Tooth eruption is a complex process and this study has shown that it may be influenced by several factors such as body weight and/or litter. The time of exfoliation of deciduous teeth and eruption of permanent dentition in Yorkshire terriers is variable. The eruption of permanent dentition occurs later in small compared to large Yorkshire terriers, and smaller dogs are also more prone to PDT. This study suggests that the sequence and timing of permanent tooth eruption in Yorkshire terriers may be heritable, and this can have important implications for the risk of PDT, malocclusion, tooth over-crowding, and periodontal disease. For this reason, dogs affected by tooth development disorders should be excluded from future breeding.

5. Conclusions

This study has provided information about the age at exfoliation, age at eruption, and prevalence of PDT in Yorkshire terriers, and indicates that litter and body weight can impact these events. It has highlighted the importance of educating owners about potential tooth development problems in Yorkshire terriers and dogs with lower body weight (e.g., less than 3 kg). It is important for Yorkshire terriers to be regularly checked by veterinary professionals between two and seven months of age as their dentition is developing. If PDT are observed, veterinarians and owners must discuss the implications and consider the benefits of surgical extractions. There is need for further research, in a variety of dog breeds, to provide improved guidance to veterinary professionals regarding the “normal” time of eruption and other potential risk factors.

Supplementary Materials

The following supporting information can be downloaded at: https://www.mdpi.com/article/10.3390/vetsci10070406/s1, Table S1: Average age at deciduous tooth loss for each tooth at a body weight of 4.5 kg with lower confidence intervals (LCI) and upper confidence intervals (UCI); Table S2: Estimated age at eruption of permanent dentition at a body weight of 4.5 kg with lower confidence intervals (LCI) and upper confidence intervals (UCI).

Author Contributions

Conceptualization, C.W., L.J.H. and N.D.; study design, C.W. and I.P.; co-ordination, I.P.; acquisition and analysis of data, C.W.; statistical analysis, F.S.; maintenance of data integrity, I.P.; data interpretation, C.W. and F.S.; writing—original draft preparation, C.W.; writing—review and editing, C.W., I.P., L.J.H., N.D. and F.S. All authors have read and agreed to the published version of the manuscript.

Funding

This research was funded by Mars Petcare.

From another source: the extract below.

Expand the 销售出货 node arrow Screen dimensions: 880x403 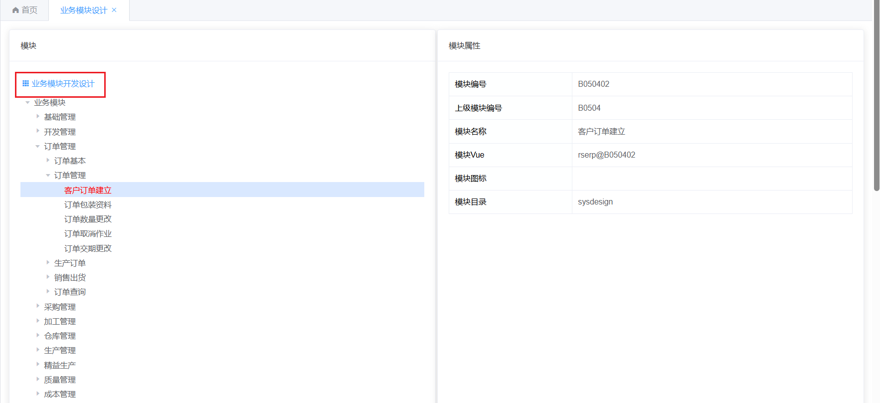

Institutional Review Board Statement

The study was approved by the Waltham Petcare Science Institute Ethical Review Body. Initial approval for studies with the Yorkshire terriers was granted on 28 September 2012 and further details of the oral health aspect of the study were provided and approved on 11 January 2013.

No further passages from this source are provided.